TEXT SHOWN
□ □ □ □

698 extra athletes will walk into the Los Angeles Memorial Coliseum on July 14, 2028, dragging five Olympic debut stories behind them. Flag football, lacrosse sixes, squash, T20 cricket, and baseball/softball — the new sports at the LA 2028 Olympics — form the largest single-Games expansion of the programme since rugby sevens and golf arrived together in Rio. This is the comprehensive breakdown I've been building since the IOC voted these five in at its 141st Session in Mumbai back in October 2023. Every rule, every date, every venue, every controversy, in one guide.

The five-sport bundle isn't a random grab-bag. Three of these disciplines (baseball, softball, lacrosse) are Olympic returners. Two (flag football, squash) are true debutants. Cricket hasn't appeared since 1900 — a 128-year gap that makes it the oldest "new" sport in modern Olympic history. Put together, they're the sharpest statement the IOC has made about American television markets, youth-audience capture, and optional-sport flexibility since the Agenda 2020 reforms.

I've been tracking each of these sports individually for years at The Sports Rise. Watching them land in the same Games — at the same moment, in the same city — feels like witnessing a controlled experiment in sport-building. Which is why this guide keeps circling back to one phrase: the Olympic Gateway Effect. More on that in a minute.

Key Takeaways

  • Five sports, 698 athletes: Flag football, lacrosse sixes, squash, cricket and baseball/softball add 698 quota spots to LA 2028's record 11,198-athlete total.
  • The Olympic Gateway Effect: Rugby sevens pulled in 30 million new fans after Rio 2016 and doubled global participation since 2009. Every new LA28 sport is chasing that same five-year compounding curve.
  • NFL sign-off was unanimous: Owners voted 32-0 in May 2025 to allow one player per team into Olympic flag football — Mahomes, Jefferson, Hill and Burrow have all publicly expressed interest.
  • Squash got cut in half: The IOC reduced the debut draw from 32 players per gender to 16, making squash the smallest sport at LA28 and setting up the most brutal qualifying scramble of the Games.
  • Haudenosaunee still locked out: Despite a joint Biden-Trudeau statement on January 17, 2025, the IOC's NOC-passport rule stands — meaning lacrosse's inventors won't play under their own flag at the Games they helped legitimise.

□ □ □ □

Extend the guide to the five new sports at the LA 2028 Olympics with the next few paragraphs after its list of key takeaways.

DATA SEGMENT
□ □ □ □

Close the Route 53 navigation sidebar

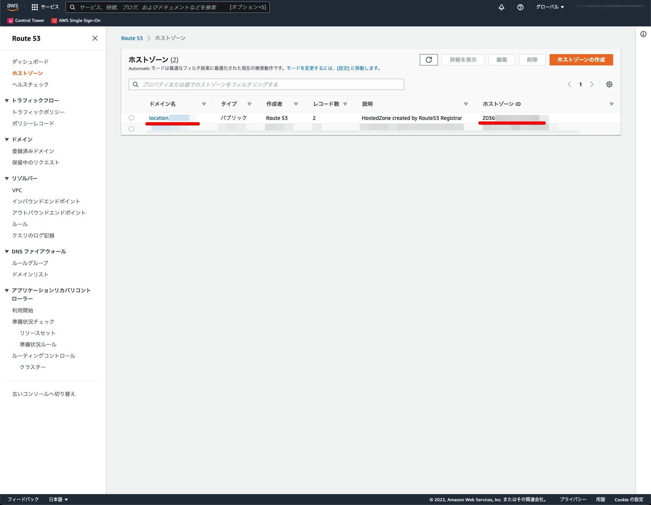[x=95, y=38]
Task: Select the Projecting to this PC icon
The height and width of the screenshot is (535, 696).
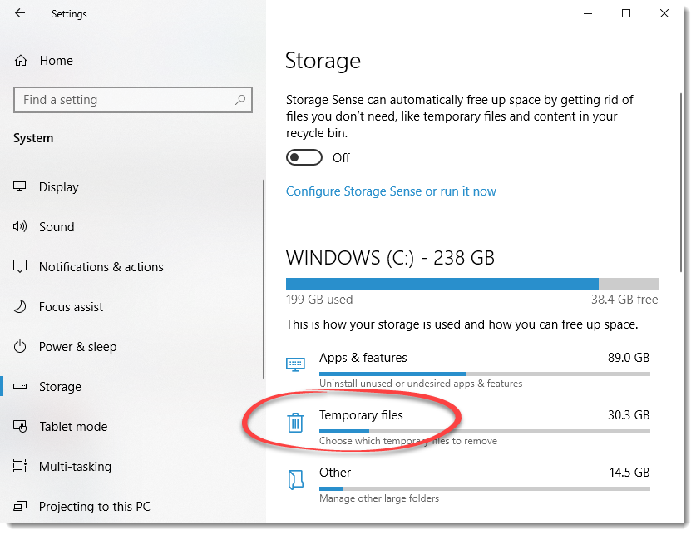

□ □ □ □

OUTPUT BELOW
Flag Football: The NFL's Olympic Audition

Olympic flag football quarterback in red #15 jersey launching a pass with Olympic rings visible on the LA 2028 field
Flag football debuts at LA 2028 — 12 teams, 120 athletes, medal games at Exposition Park Stadium.

Flag football's path to LA 2028 is the cleanest of the five. The IOC approved the sport. The International Federation of American Football (IFAF) owns the rulebook. The NFL, after a decade of quiet positioning, finally pushed its owners to vote 32-0 in favour of player participation at the 2025 Spring League Meeting. Every hurdle that could've killed the debut has been cleared in under 18 months.

The on-field format is nothing like the NFL you watch on Sundays. Games are 5-on-5, non-contact, played on a 70 × 25 yard field with 10-yard end zones. Two 20-minute halves. Ten-player rosters per team, twelve teams total — six men's, six women's — which puts 120 athletes on the Olympic ledger. Medal games are scheduled for July 21–22, 2028 at Exposition Park Stadium, right next door to the Coliseum.

Player eligibility was the actual political fight. NFL contracts bar contact sports during the off-season, and the league had to write a custom resolution exempting Olympic flag football from that clause. The final deal — confirmed unanimously by all 32 clubs — permits one player per team to try out for their national squad, with an additional exemption for each club's designated international player. Injury protection clauses and salary-cap credits are baked in. Playing surfaces must meet NFL medical-staff minimums.

Rules sorted. Now — who's actually lacing up? Patrick Mahomes, Justin Jefferson, Tyreek Hill and Joe Burrow have all said publicly they'd compete for Team USA. Jefferson put it most honestly when he spoke to ESPN — "It's three years from now, it's three whole seasons that I'm going to have to go through. Of course, getting older, body is going to be different, but that's definitely always been a dream." Mahomes, nursing an ACL/LCL rehabilitation per recent reports, is the only marquee name with a medical question mark attached.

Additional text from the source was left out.